_Required work_
In the material below, find every line containing the string "Start" and return it.

■ ■ ■ ■

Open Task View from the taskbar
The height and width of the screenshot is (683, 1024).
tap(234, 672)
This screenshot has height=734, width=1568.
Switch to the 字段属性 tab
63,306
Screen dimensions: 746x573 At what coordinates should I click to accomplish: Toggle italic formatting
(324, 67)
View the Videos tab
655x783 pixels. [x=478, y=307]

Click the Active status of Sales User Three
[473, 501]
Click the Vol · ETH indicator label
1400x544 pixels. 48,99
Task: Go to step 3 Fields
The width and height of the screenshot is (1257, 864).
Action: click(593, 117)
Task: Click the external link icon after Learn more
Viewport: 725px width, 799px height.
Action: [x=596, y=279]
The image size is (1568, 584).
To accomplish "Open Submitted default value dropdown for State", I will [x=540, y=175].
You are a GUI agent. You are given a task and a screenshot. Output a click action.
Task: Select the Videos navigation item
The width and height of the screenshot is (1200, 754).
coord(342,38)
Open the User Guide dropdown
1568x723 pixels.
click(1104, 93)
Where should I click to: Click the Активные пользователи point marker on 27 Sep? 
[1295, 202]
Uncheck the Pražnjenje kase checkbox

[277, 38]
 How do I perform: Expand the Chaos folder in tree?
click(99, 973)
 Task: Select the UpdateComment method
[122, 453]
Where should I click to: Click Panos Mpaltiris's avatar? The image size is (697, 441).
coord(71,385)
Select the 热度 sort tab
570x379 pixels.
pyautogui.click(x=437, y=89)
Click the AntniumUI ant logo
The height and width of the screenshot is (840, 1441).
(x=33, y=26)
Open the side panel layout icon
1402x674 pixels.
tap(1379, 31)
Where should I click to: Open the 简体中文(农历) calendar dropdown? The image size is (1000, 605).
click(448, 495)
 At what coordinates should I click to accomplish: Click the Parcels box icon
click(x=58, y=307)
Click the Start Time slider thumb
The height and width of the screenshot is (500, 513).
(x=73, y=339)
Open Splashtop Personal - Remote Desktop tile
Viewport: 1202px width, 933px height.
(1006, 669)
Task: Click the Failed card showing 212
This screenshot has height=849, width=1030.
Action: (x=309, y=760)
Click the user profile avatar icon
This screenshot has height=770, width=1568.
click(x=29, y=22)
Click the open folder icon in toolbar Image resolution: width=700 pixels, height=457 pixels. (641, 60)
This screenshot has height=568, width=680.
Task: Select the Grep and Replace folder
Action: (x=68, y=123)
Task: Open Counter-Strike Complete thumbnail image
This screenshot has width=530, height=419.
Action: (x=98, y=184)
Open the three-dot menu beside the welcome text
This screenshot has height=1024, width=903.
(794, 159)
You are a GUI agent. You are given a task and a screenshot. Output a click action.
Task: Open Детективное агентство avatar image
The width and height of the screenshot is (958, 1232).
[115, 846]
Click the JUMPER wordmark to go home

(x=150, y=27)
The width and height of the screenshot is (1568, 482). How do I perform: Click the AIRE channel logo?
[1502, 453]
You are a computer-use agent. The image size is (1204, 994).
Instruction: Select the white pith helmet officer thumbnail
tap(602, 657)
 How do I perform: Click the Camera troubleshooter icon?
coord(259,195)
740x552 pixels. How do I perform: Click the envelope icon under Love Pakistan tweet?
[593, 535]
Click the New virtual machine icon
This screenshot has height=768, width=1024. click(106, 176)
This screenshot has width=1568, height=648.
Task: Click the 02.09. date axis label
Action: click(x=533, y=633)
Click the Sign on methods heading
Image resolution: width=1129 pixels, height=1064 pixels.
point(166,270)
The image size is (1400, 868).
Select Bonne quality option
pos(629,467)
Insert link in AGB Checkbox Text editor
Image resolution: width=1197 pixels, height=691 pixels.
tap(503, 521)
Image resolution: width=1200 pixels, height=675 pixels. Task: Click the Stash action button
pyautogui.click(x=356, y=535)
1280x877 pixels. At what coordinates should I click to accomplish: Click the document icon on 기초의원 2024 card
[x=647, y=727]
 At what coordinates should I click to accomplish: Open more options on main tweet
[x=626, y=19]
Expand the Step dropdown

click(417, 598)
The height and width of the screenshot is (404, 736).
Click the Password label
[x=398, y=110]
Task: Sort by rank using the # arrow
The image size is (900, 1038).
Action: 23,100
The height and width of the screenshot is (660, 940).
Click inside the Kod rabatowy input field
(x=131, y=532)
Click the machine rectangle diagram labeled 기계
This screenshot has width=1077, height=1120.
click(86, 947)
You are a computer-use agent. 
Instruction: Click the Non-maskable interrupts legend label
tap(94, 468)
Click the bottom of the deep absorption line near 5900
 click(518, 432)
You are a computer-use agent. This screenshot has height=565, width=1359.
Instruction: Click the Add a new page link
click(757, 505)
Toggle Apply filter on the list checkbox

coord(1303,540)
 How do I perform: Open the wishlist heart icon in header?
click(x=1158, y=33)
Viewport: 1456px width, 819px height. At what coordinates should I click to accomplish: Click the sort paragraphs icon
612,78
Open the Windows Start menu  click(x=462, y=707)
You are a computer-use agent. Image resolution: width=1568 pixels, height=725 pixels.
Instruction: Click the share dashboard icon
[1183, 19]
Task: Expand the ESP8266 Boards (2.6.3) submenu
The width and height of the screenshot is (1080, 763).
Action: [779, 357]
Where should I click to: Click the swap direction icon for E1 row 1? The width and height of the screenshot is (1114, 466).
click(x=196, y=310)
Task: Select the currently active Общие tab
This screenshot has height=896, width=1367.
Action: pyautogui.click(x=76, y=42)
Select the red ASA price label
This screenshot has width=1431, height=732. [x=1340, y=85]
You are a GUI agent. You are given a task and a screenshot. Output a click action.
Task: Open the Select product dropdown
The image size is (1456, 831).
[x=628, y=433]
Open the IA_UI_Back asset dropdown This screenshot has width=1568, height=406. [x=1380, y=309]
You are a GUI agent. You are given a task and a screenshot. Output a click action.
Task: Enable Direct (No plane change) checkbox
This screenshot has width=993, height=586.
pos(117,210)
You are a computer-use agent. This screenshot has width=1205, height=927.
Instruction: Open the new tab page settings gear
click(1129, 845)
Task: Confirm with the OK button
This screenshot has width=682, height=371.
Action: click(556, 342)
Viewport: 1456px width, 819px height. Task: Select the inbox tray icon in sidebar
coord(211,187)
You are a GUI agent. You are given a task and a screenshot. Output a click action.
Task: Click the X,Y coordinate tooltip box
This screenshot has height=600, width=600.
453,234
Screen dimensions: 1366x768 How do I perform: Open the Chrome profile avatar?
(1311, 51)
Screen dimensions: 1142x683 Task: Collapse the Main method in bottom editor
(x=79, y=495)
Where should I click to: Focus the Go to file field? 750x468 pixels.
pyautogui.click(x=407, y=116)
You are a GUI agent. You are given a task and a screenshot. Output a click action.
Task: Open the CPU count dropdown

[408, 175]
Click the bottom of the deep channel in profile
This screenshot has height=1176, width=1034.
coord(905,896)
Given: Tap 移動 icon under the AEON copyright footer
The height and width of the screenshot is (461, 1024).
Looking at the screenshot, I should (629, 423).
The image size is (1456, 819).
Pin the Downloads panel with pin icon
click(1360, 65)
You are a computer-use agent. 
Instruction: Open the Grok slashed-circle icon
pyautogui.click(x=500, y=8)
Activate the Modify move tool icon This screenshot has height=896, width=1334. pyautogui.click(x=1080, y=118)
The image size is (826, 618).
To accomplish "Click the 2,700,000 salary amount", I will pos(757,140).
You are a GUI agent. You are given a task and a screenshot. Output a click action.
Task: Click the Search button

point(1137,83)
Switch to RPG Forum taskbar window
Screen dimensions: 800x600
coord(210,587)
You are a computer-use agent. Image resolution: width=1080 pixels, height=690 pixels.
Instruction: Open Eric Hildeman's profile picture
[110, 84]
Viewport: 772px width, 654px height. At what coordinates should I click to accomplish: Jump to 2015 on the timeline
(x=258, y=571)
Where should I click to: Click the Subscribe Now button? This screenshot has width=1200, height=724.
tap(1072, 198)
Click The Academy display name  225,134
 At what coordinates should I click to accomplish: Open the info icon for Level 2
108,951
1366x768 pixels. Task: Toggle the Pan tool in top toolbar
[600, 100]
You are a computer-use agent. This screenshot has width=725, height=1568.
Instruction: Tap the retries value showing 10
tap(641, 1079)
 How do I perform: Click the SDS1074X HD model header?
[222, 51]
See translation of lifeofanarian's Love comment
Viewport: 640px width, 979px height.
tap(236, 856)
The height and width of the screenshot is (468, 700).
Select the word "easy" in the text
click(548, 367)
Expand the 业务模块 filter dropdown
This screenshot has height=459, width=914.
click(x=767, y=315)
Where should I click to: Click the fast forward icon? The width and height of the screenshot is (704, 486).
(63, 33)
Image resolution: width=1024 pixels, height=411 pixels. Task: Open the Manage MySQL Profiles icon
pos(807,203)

■ ■ ■ ■

_Solution for this exercise_
Click the Start Time slider thumb
Open the Windows Start menu  click(x=462, y=707)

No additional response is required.